## begin
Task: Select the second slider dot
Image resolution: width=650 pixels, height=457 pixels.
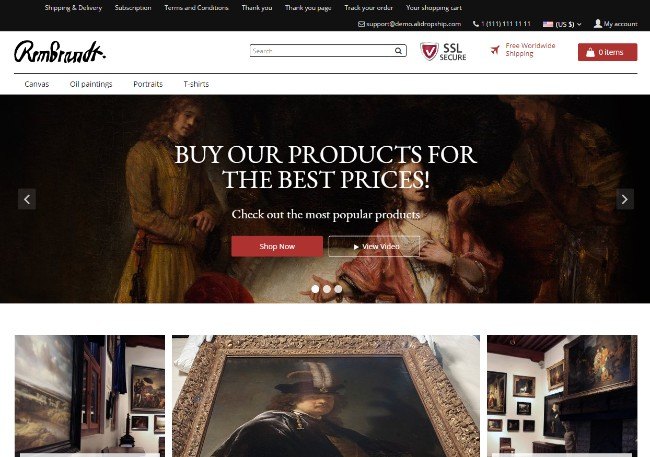Action: point(327,289)
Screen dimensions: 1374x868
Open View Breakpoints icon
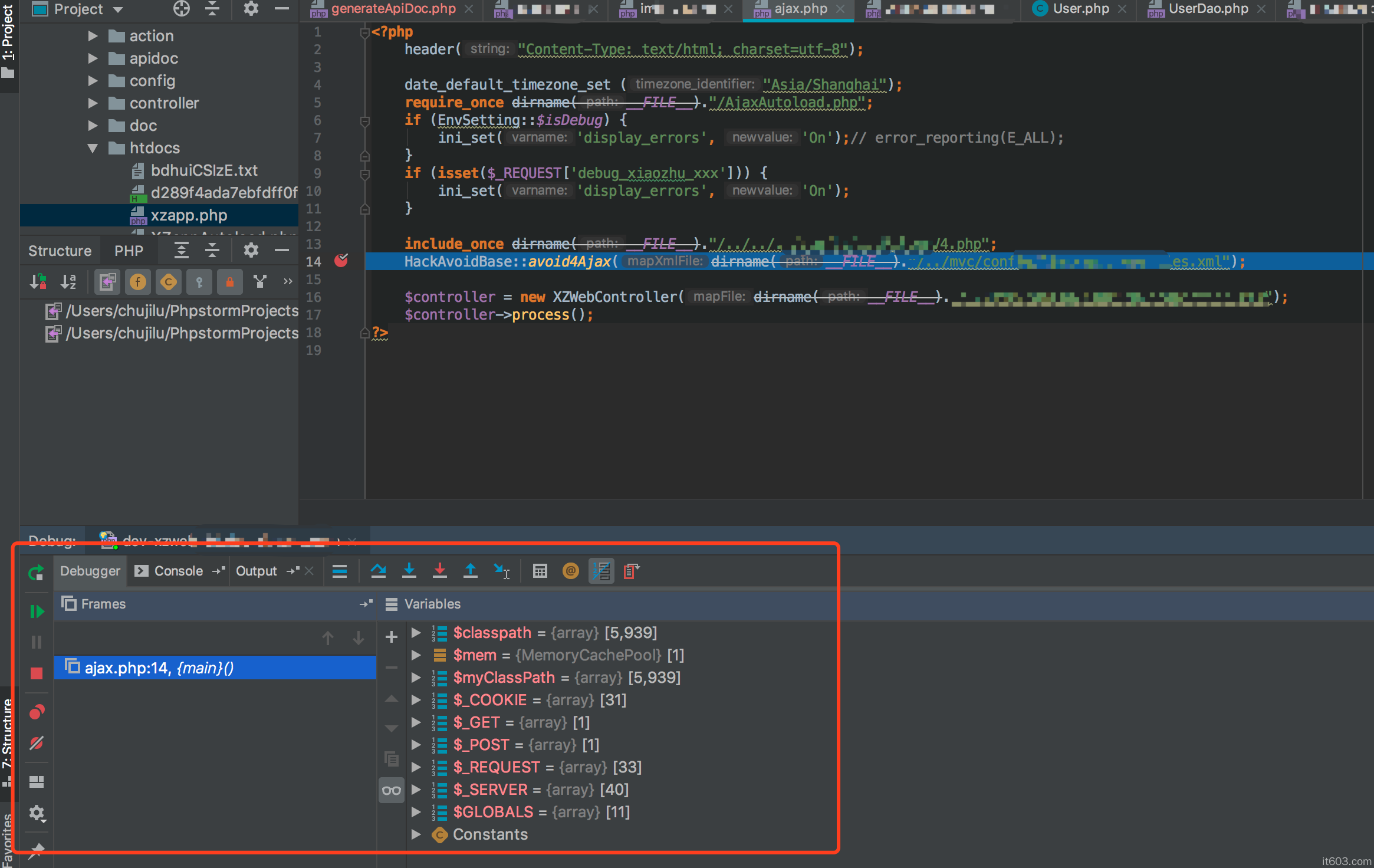click(x=37, y=712)
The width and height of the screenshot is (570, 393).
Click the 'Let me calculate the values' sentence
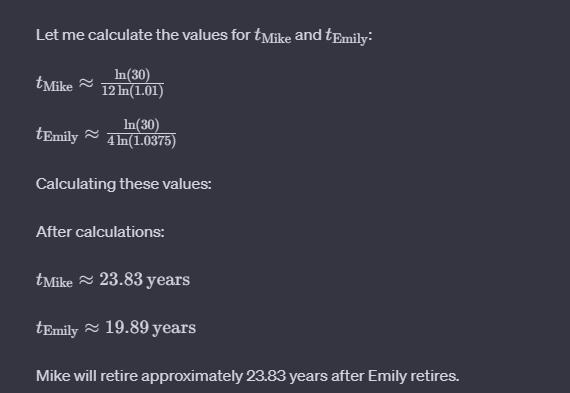coord(204,36)
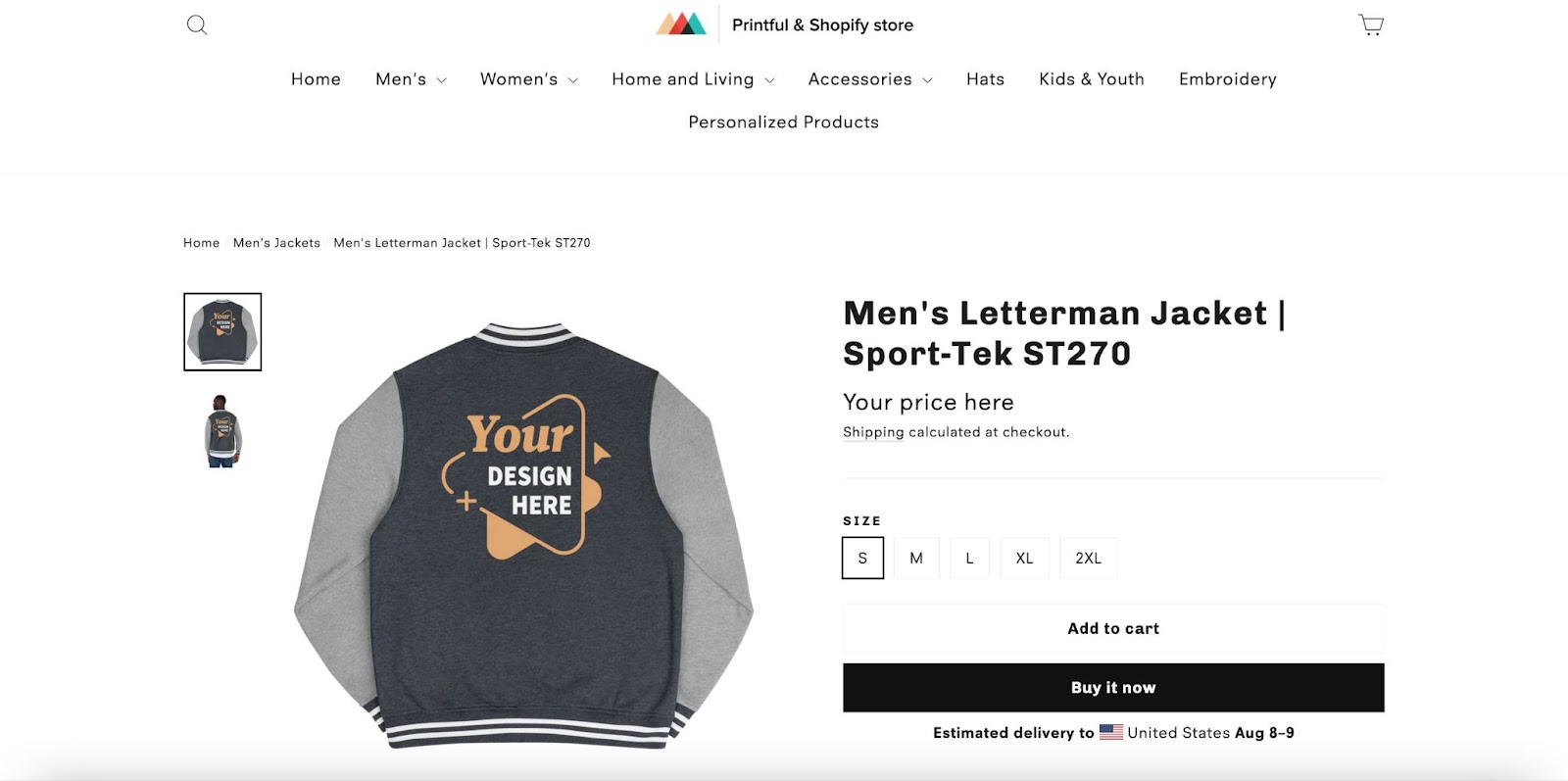The width and height of the screenshot is (1568, 781).
Task: Open the Shipping policy link
Action: coord(873,432)
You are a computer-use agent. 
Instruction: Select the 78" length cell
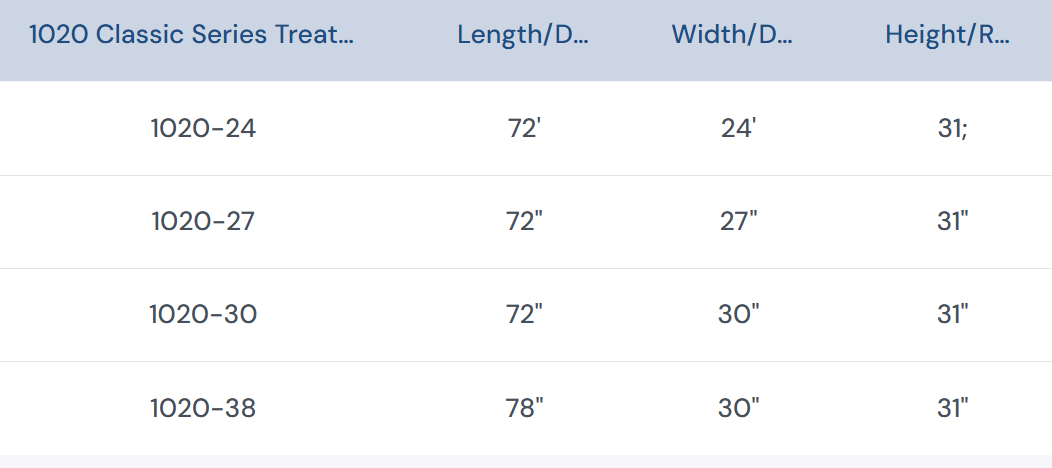point(524,408)
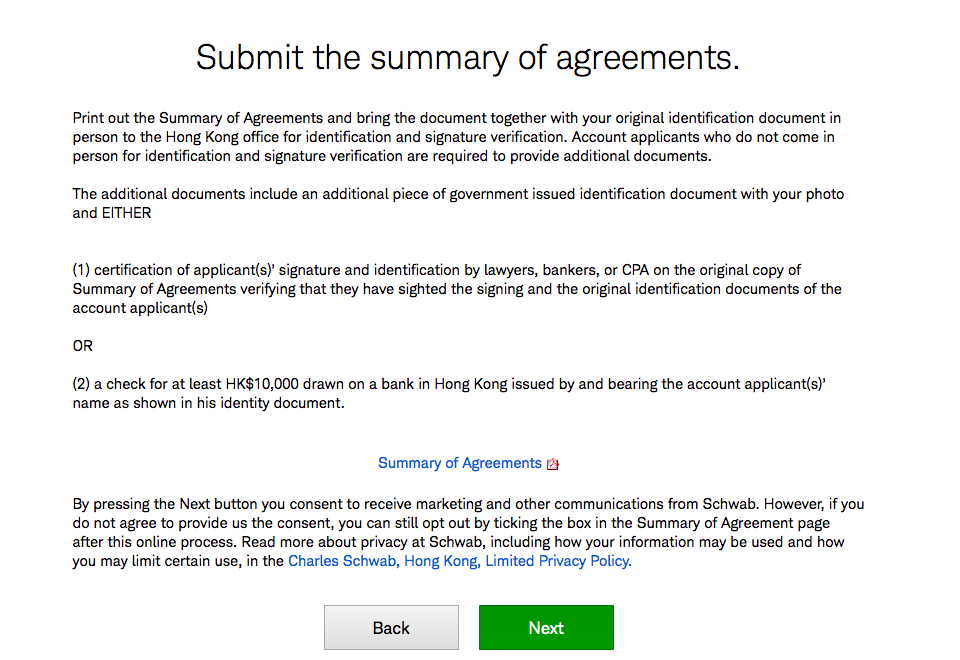Screen dimensions: 960x660
Task: Open the Summary of Agreements link
Action: (460, 463)
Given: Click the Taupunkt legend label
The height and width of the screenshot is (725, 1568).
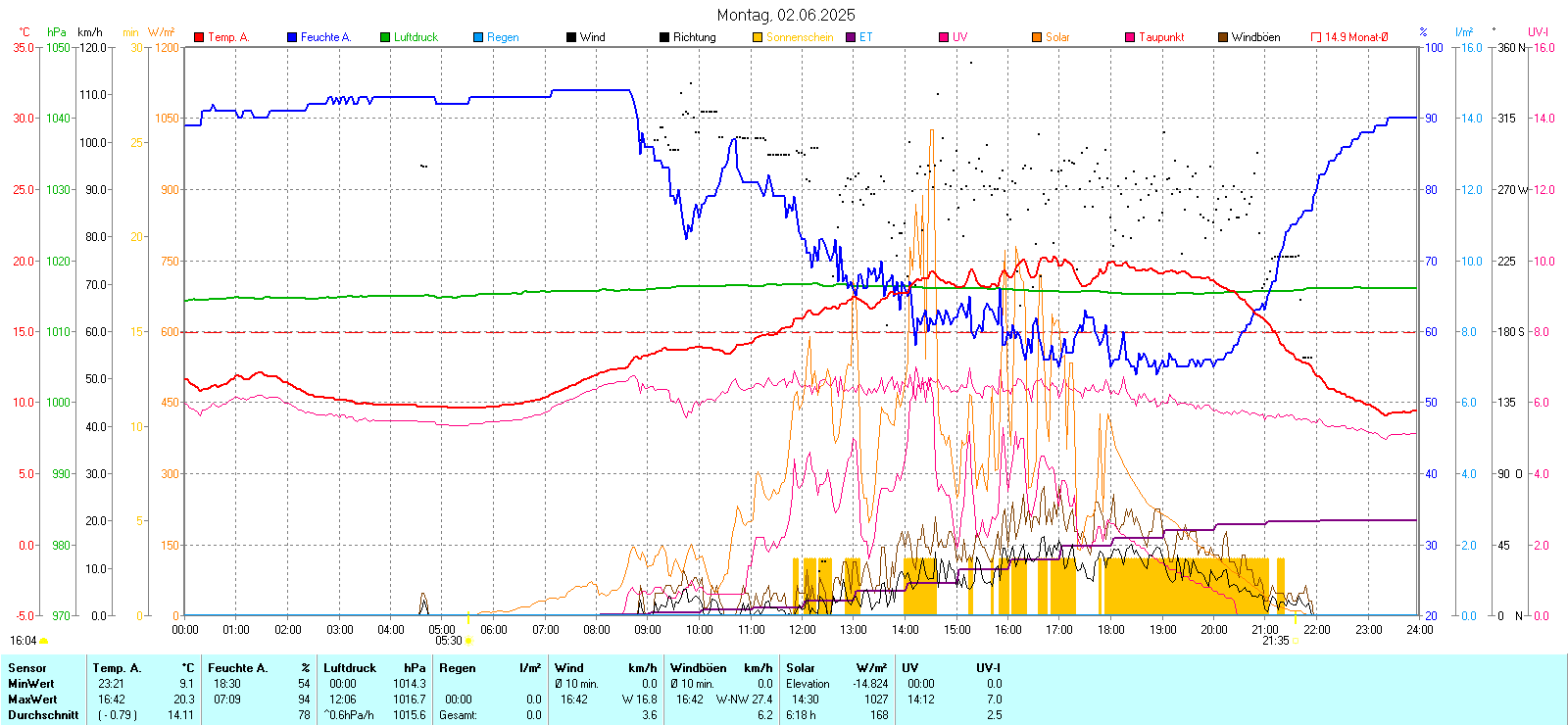Looking at the screenshot, I should pos(1161,37).
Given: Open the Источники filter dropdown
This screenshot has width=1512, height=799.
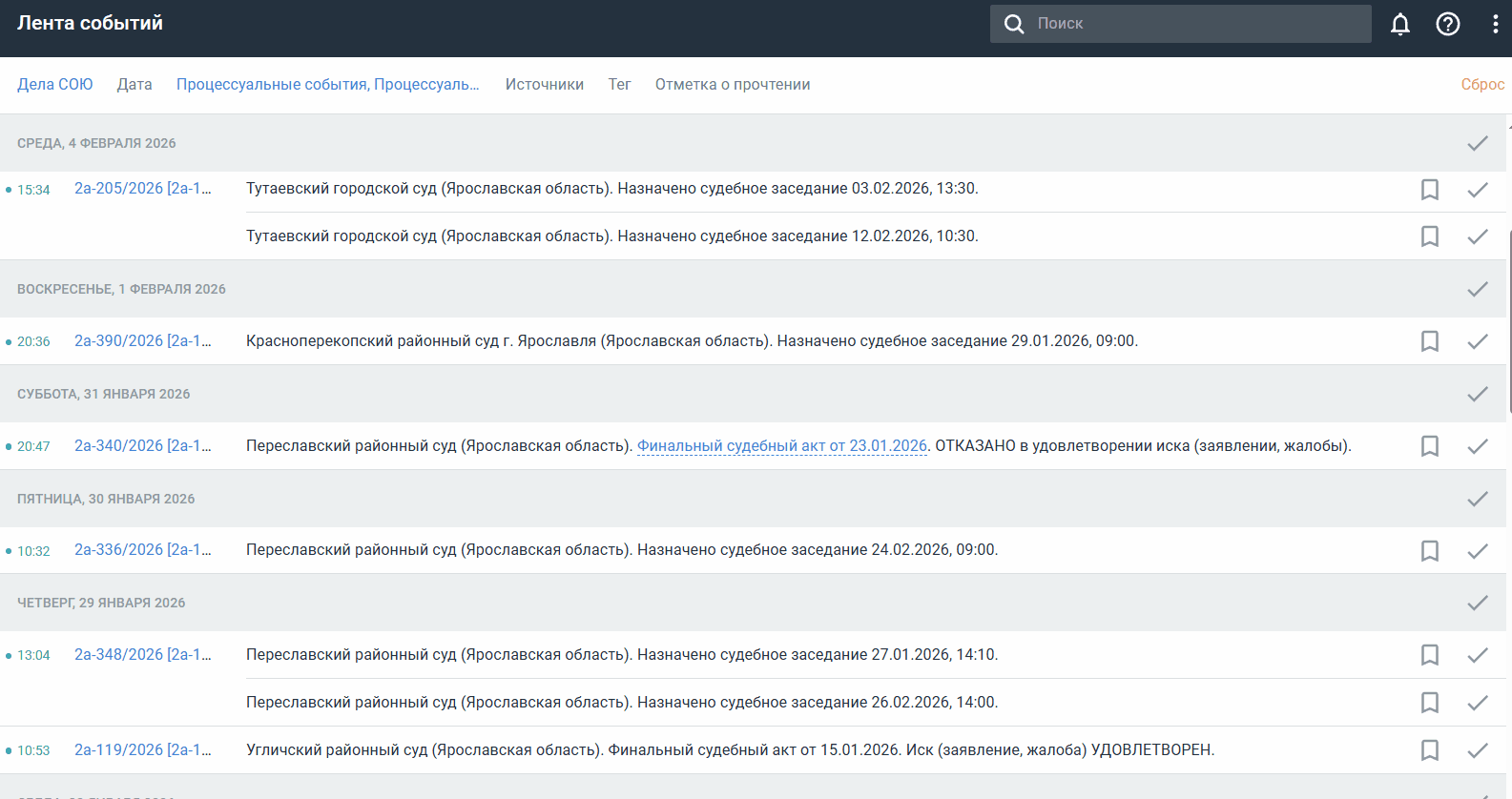Looking at the screenshot, I should click(544, 85).
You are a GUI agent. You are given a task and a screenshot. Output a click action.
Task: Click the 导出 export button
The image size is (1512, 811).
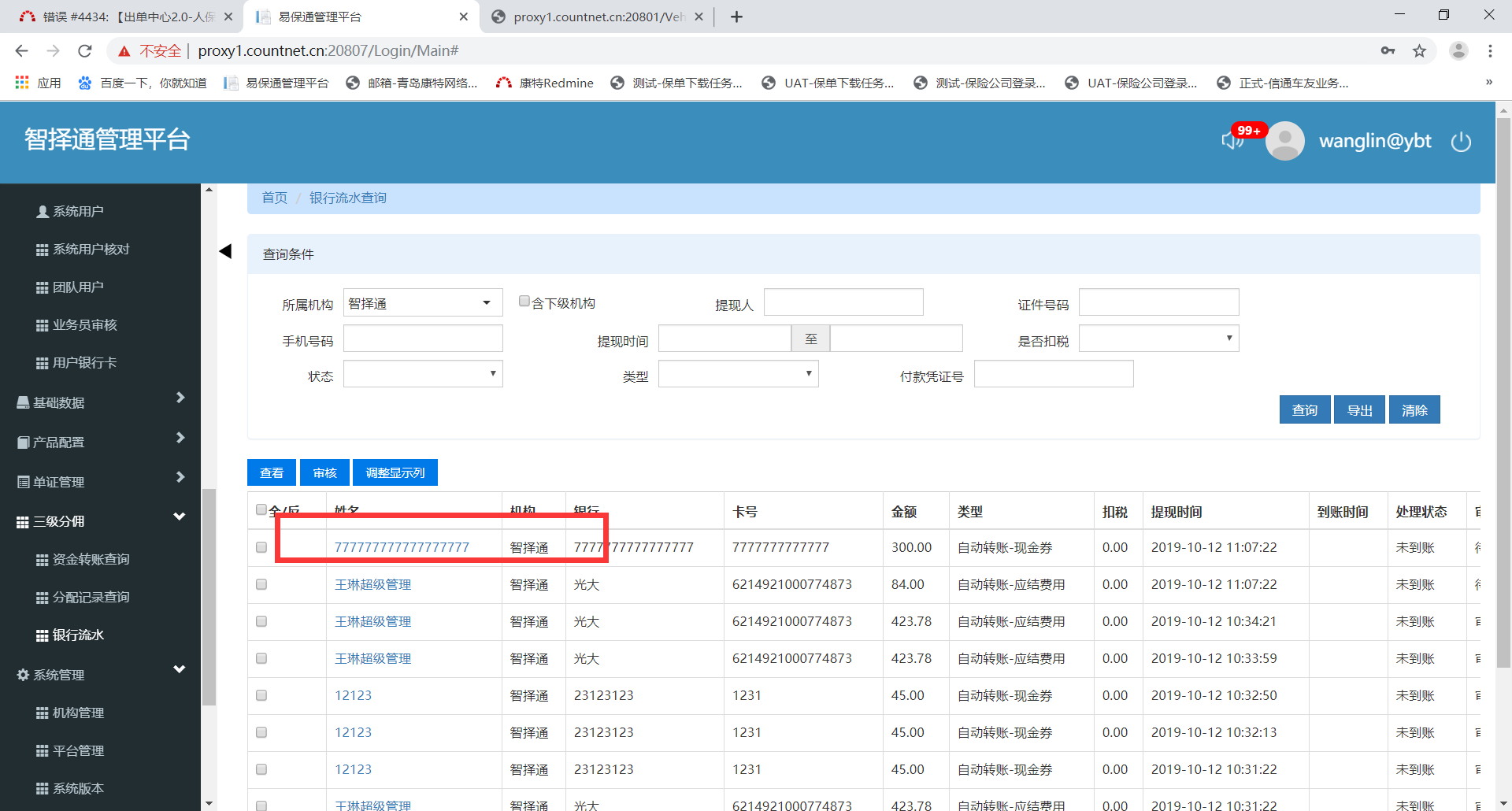(x=1359, y=410)
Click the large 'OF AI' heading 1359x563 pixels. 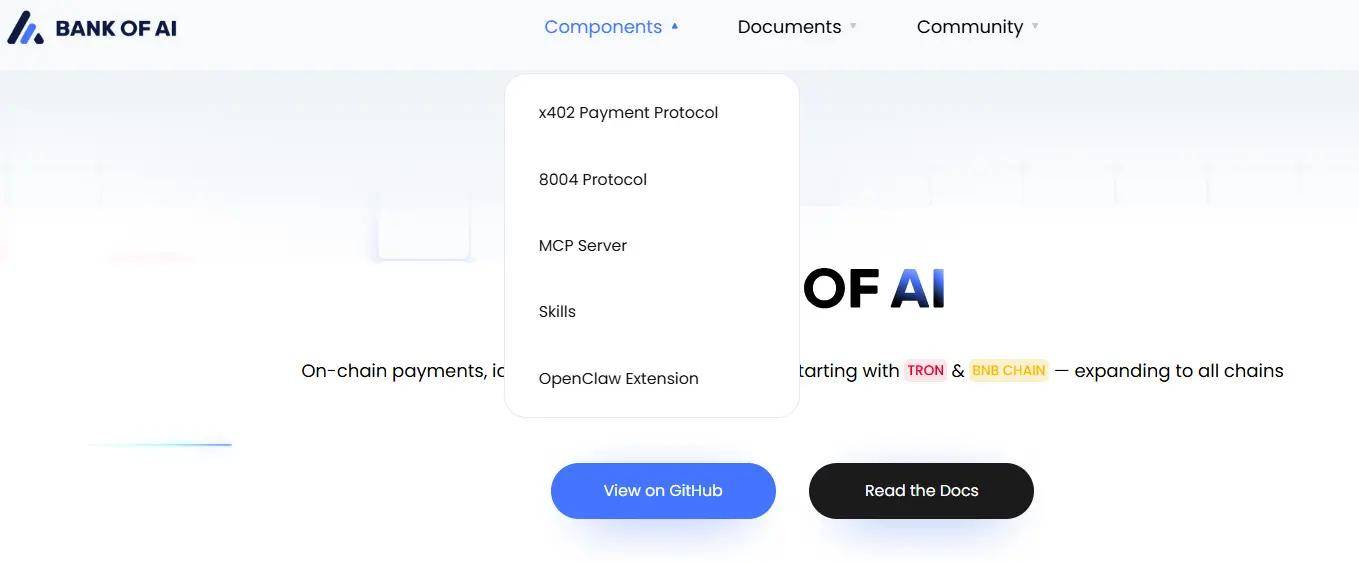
## end
**YOUR OBJECTIVE**
Please recast all the records above as a Markdown table with the columns Row and Record line, numbering each row and skipping blank lines. Leave the pictures out of your answer.

**SOLUTION FOR THIS TASK**
| Row | Record line |
|---|---|
| 1 | Task: Select the second slider dot |
| 2 | Image resolution: width=650 pixels, height=457 pixels. |
| 3 | Action: point(327,289) |
| 4 | Screen dimensions: 1374x868 |
| 5 | Open View Breakpoints icon |
| 6 | click(x=37, y=712) |
| 7 | The width and height of the screenshot is (570, 393). |
| 8 | Click the 'Let me calculate the values' sentence |
| 9 | coord(204,36) |
| 10 | The width and height of the screenshot is (1568, 781). |
| 11 | Task: Open the Shipping policy link |
| 12 | Action: coord(873,432) |
| 13 | You are a computer-use agent.  |
| 14 | Instruction: Select the 78" length cell |
| 15 | point(524,408) |
| 16 | Screen dimensions: 960x660 |
| 17 | Task: Open the Summary of Agreements link |
| 18 | Action: (460, 463) |
| 19 | Given: Click the Taupunkt legend label |
| 20 | The height and width of the screenshot is (725, 1568). |
| 21 | Looking at the screenshot, I should pos(1161,37). |
| 22 | Given: Open the Источники filter dropdown |
| 23 | This screenshot has width=1512, height=799. |
| 24 | Looking at the screenshot, I should click(544, 85). |
| 25 | You are a GUI agent. You are given a task and a screenshot. Output a click action. |
| 26 | Task: Click the 导出 export button |
| 27 | The image size is (1512, 811). |
| 28 | (x=1359, y=410) |
| 29 | Click the large 'OF AI' heading 1359x563 pixels.  |